Reproduce every one of the records below word for word, leaving out the pictures.

══ Record set ══

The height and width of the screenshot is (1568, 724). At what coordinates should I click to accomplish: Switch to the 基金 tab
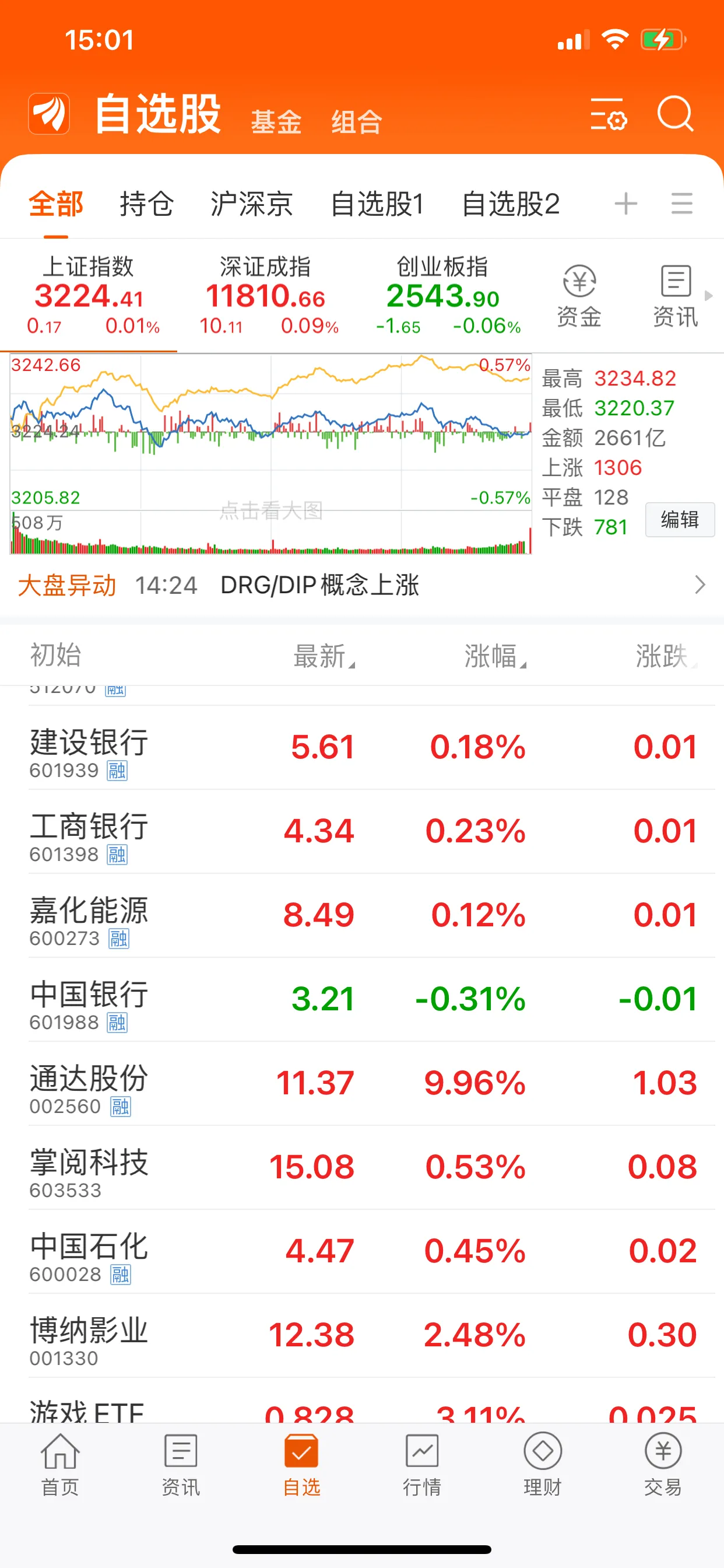pos(276,122)
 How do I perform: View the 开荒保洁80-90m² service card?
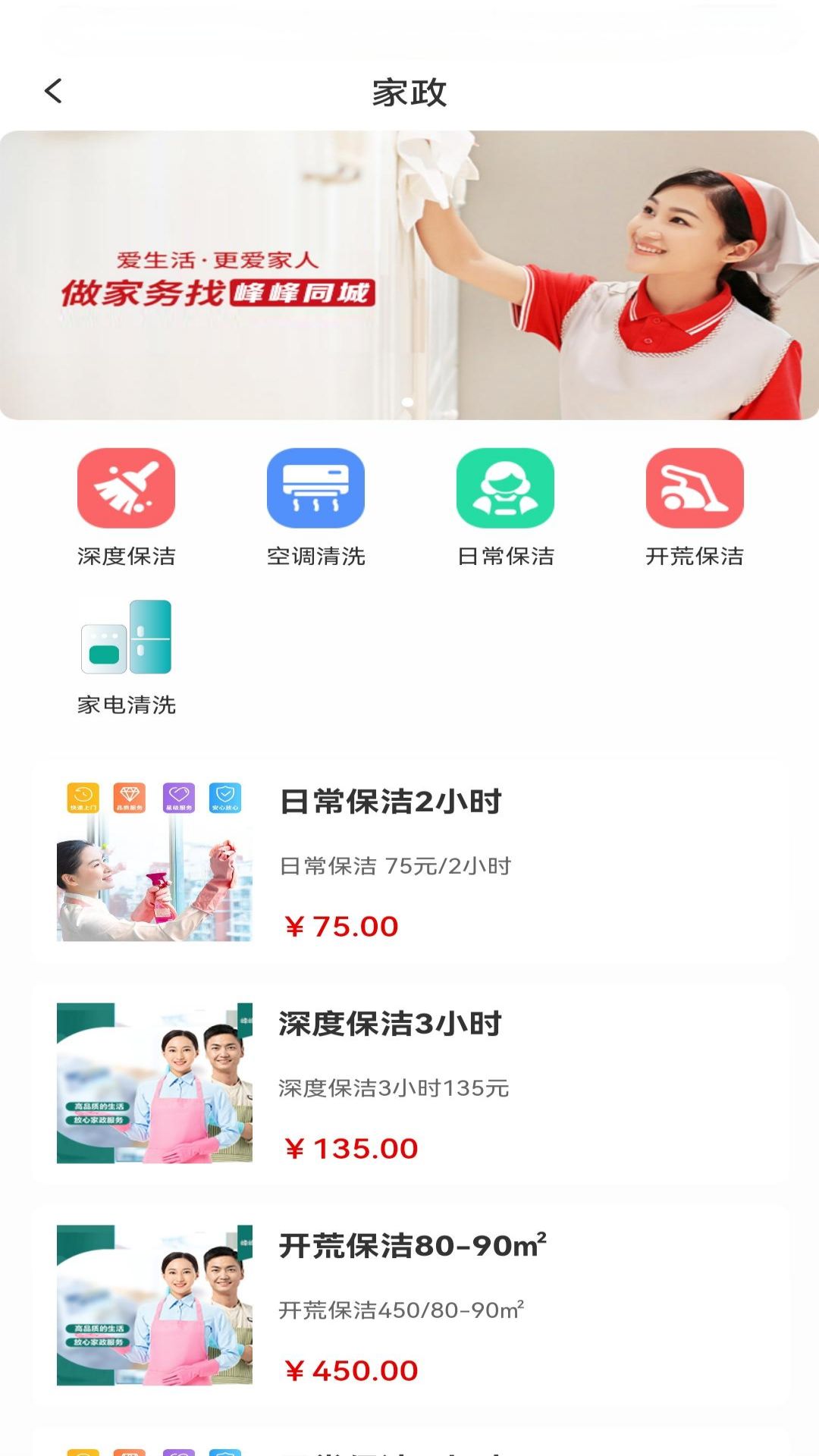coord(410,1306)
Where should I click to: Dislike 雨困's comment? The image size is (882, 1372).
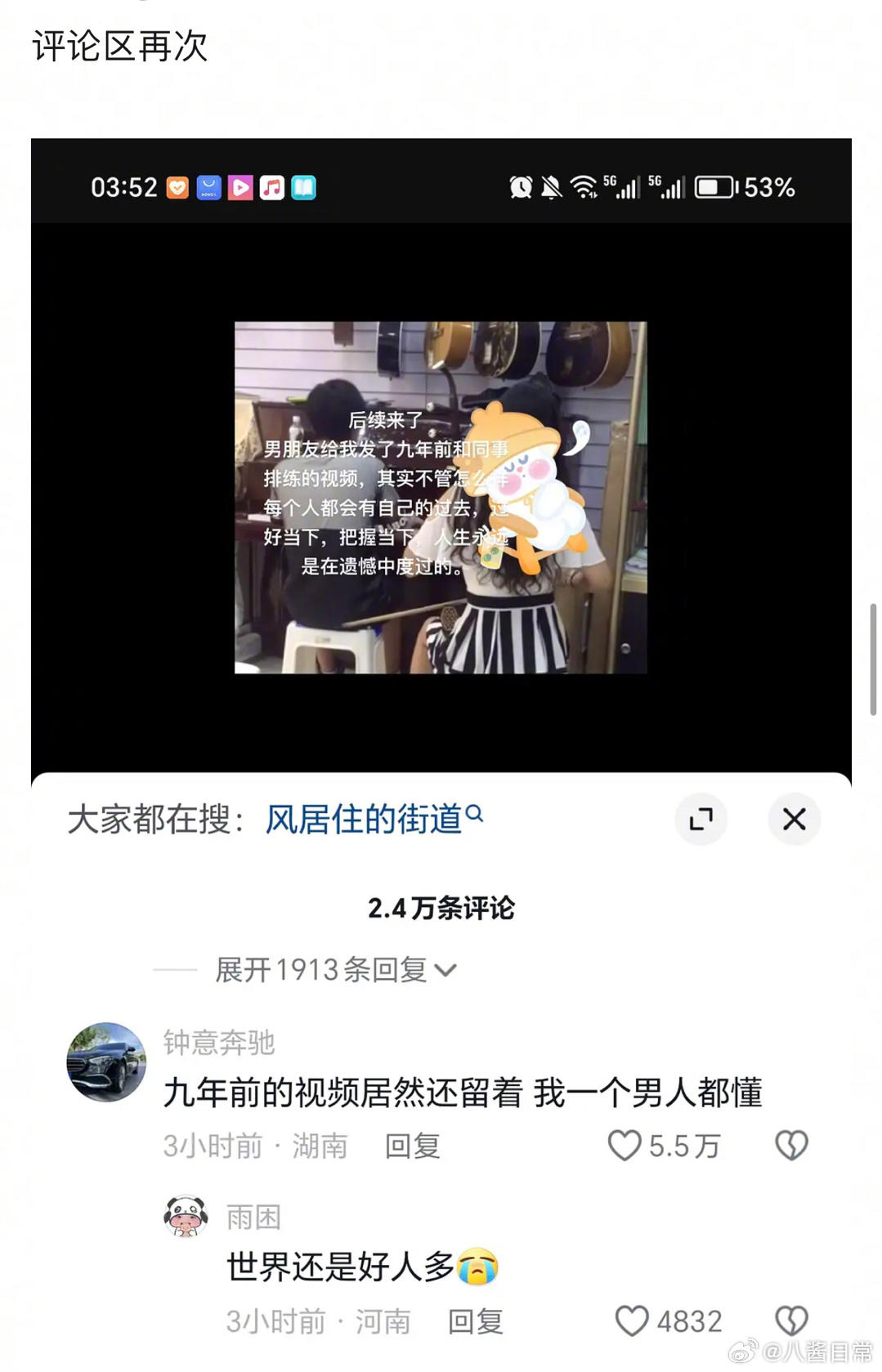(790, 1321)
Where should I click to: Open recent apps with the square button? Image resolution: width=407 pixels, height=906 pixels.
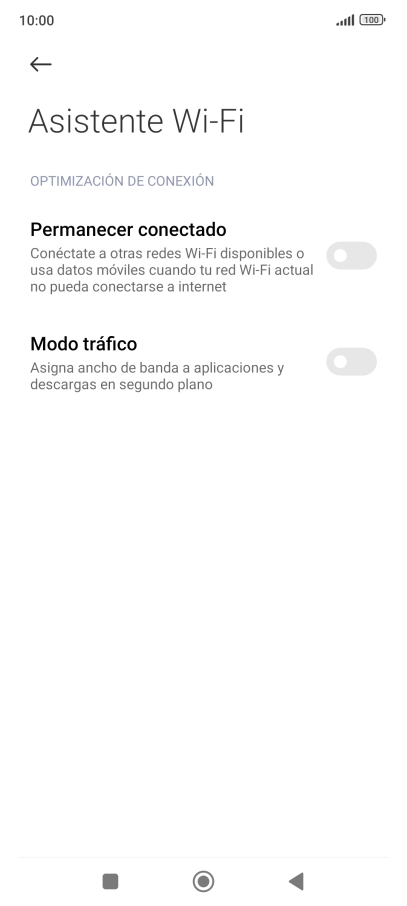110,881
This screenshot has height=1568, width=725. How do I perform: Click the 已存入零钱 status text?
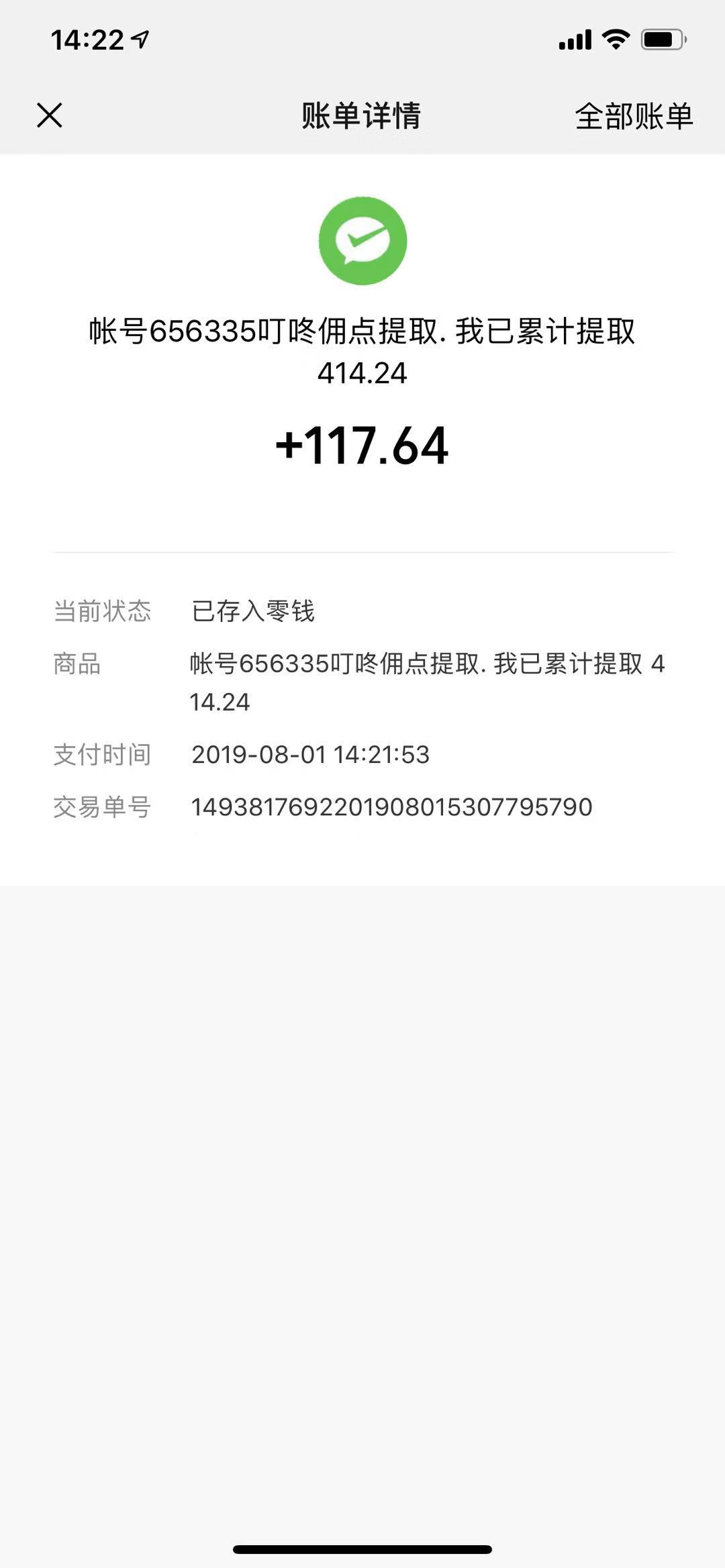254,612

═══

= Output below =
The height and width of the screenshot is (1568, 724). At what coordinates should I click to accomplish: Switch to the 基金 tab
pos(276,122)
 How do I perform: View the 开荒保洁80-90m² service card?
coord(410,1306)
Where should I click to: Dislike 雨困's comment? The image size is (882, 1372).
(790, 1321)
Where should I click to: Open recent apps with the square button? Image resolution: width=407 pixels, height=906 pixels.
110,881
This screenshot has height=1568, width=725. How do I perform: Click the 已存入零钱 status text?
254,612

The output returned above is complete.